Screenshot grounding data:
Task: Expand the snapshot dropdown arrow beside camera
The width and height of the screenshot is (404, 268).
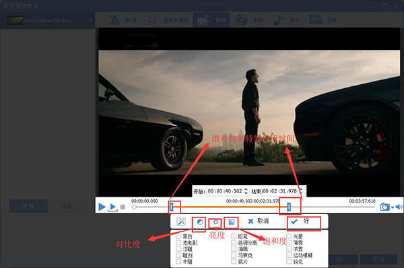Action: point(393,207)
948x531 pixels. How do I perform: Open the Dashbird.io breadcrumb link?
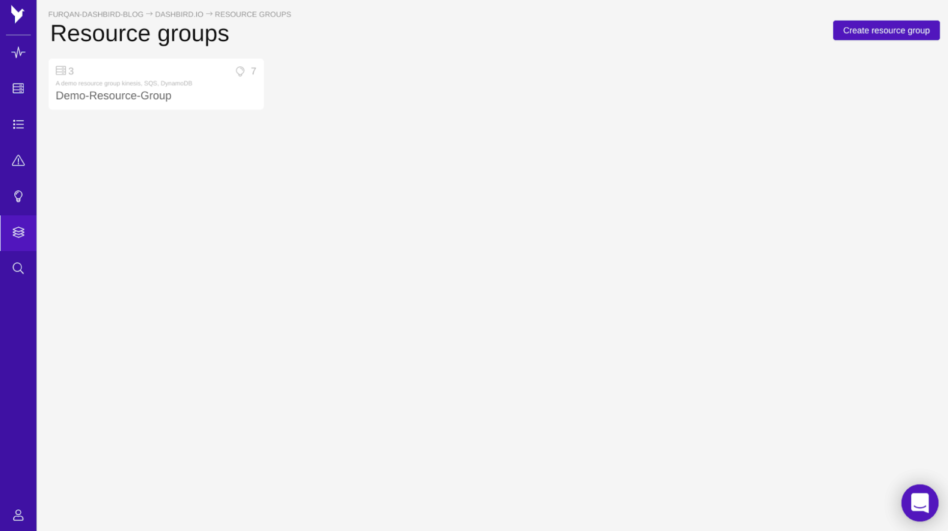179,14
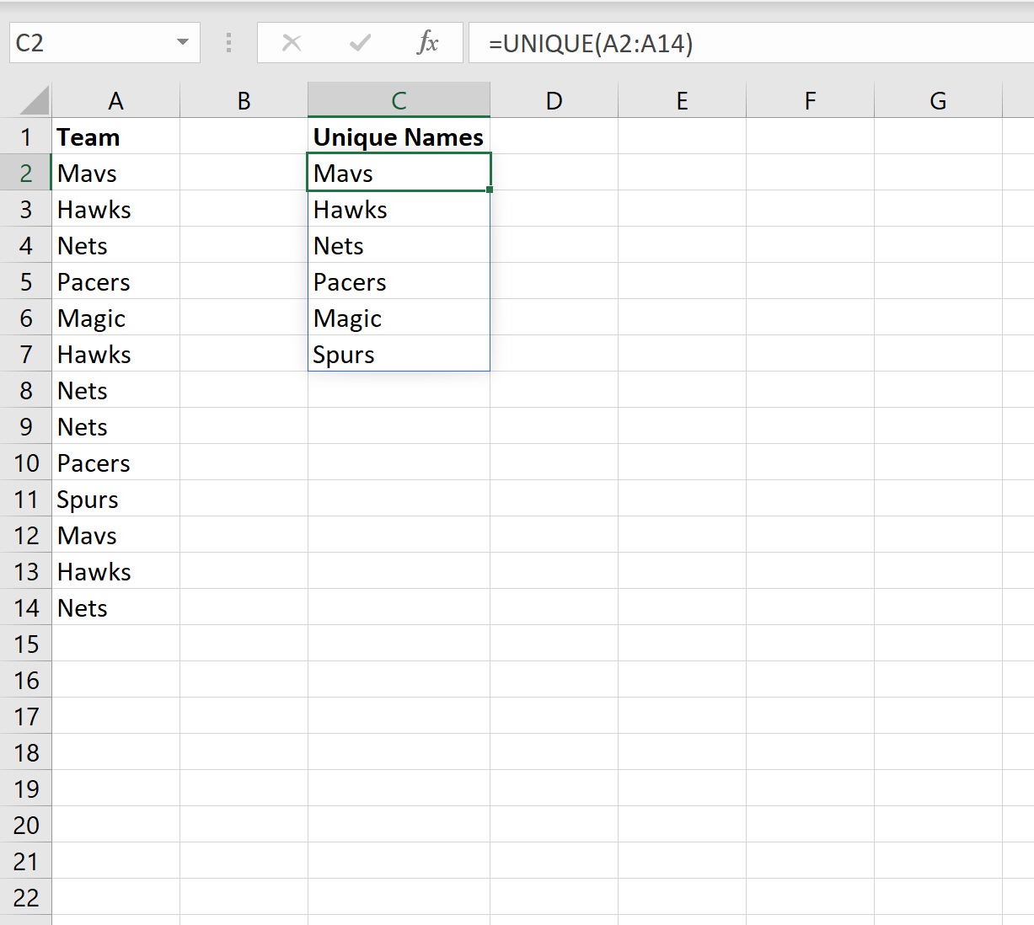The image size is (1034, 925).
Task: Click the Cancel (X) formula bar icon
Action: click(x=292, y=43)
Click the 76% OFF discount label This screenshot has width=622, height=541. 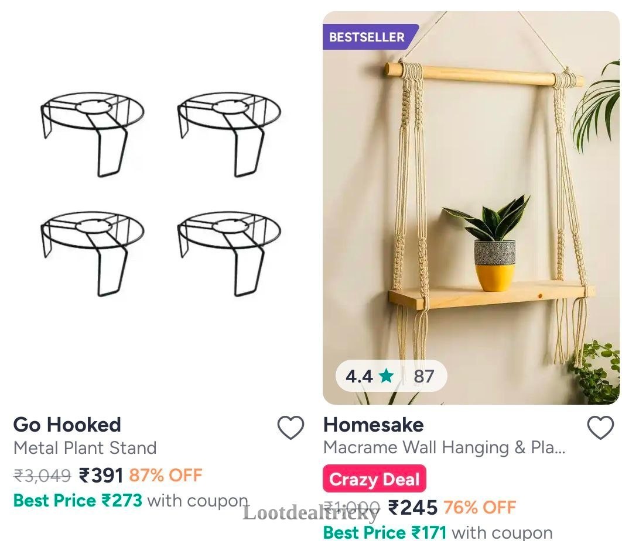[480, 507]
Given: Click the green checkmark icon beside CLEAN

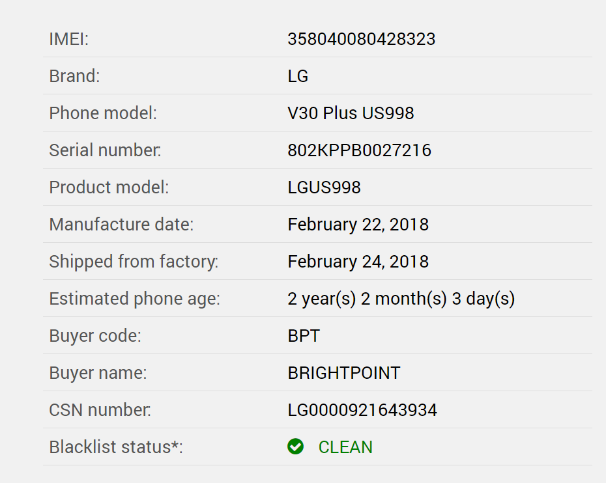Looking at the screenshot, I should 295,447.
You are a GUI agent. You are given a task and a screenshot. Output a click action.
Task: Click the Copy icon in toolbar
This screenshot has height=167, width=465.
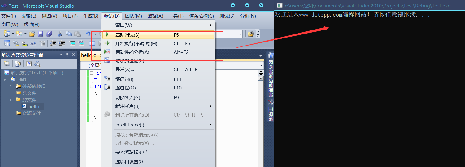(69, 34)
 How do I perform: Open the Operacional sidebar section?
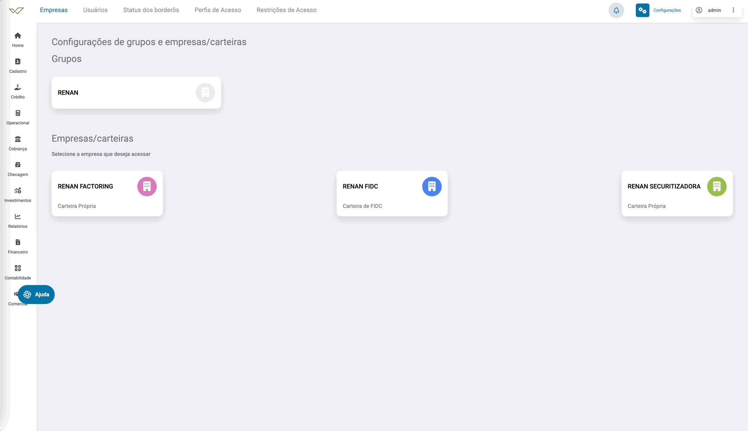coord(18,114)
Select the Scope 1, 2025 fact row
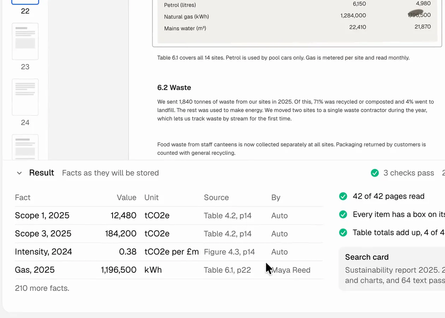Screen dimensions: 445x318 tap(169, 216)
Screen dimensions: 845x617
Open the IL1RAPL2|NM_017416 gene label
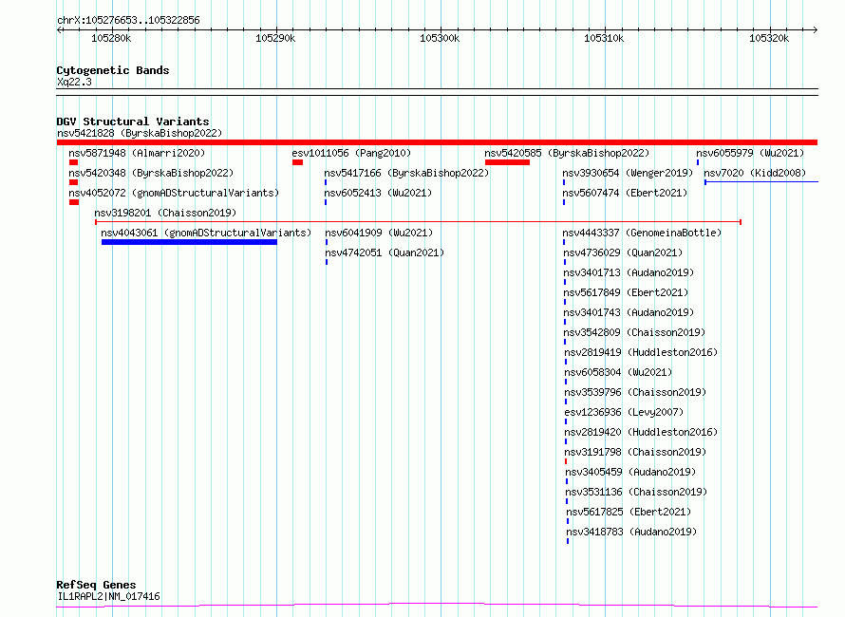108,596
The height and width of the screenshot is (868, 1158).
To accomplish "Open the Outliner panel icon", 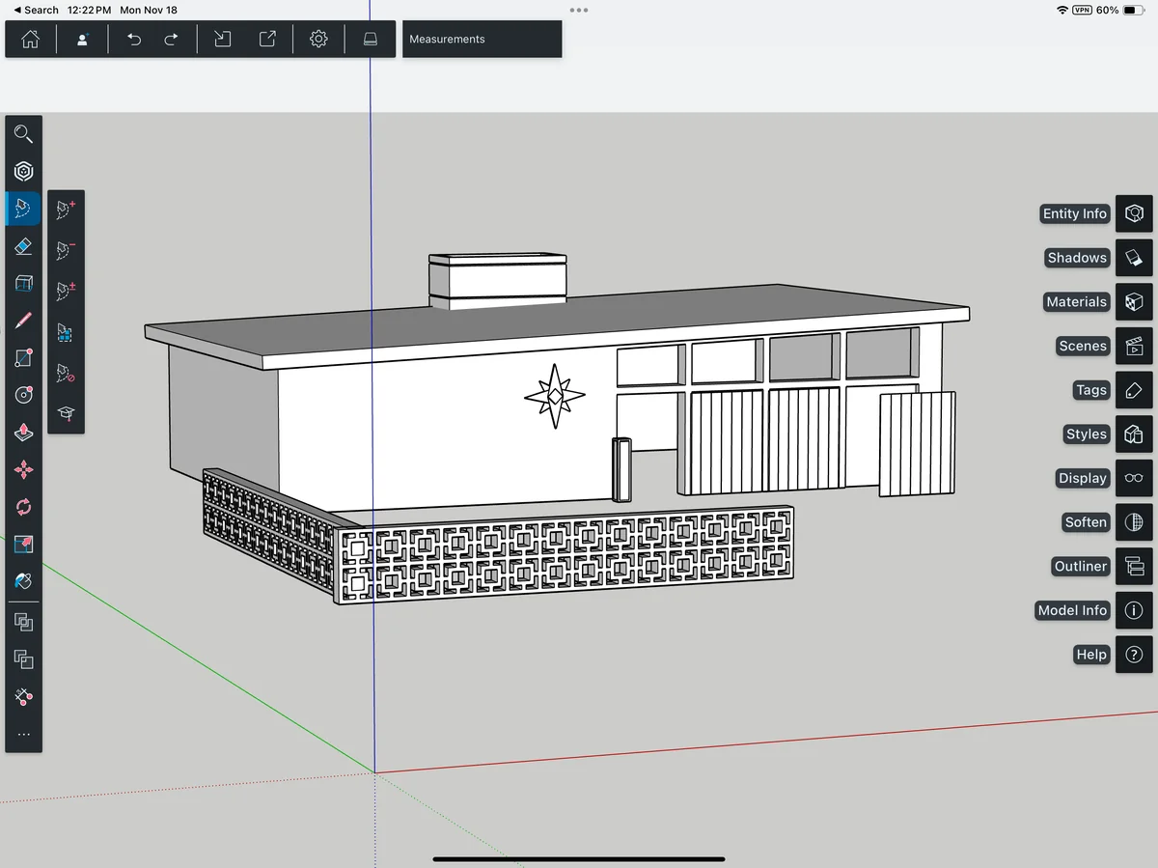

▶ [Assignment]: Leave the pictures aside and print exactly, and only, the lines from the one with "How do I perform: Open the Operacional" through the end of the data, both included.

▶ [Your response]:
 How do I perform: Open the Operacional sidebar section?
coord(18,114)
Select the Scope 1, 2025 fact row
Screen dimensions: 445x318 tap(169, 216)
Screen dimensions: 845x617
Open the IL1RAPL2|NM_017416 gene label
108,596
The height and width of the screenshot is (868, 1158).
To accomplish "Open the Outliner panel icon", 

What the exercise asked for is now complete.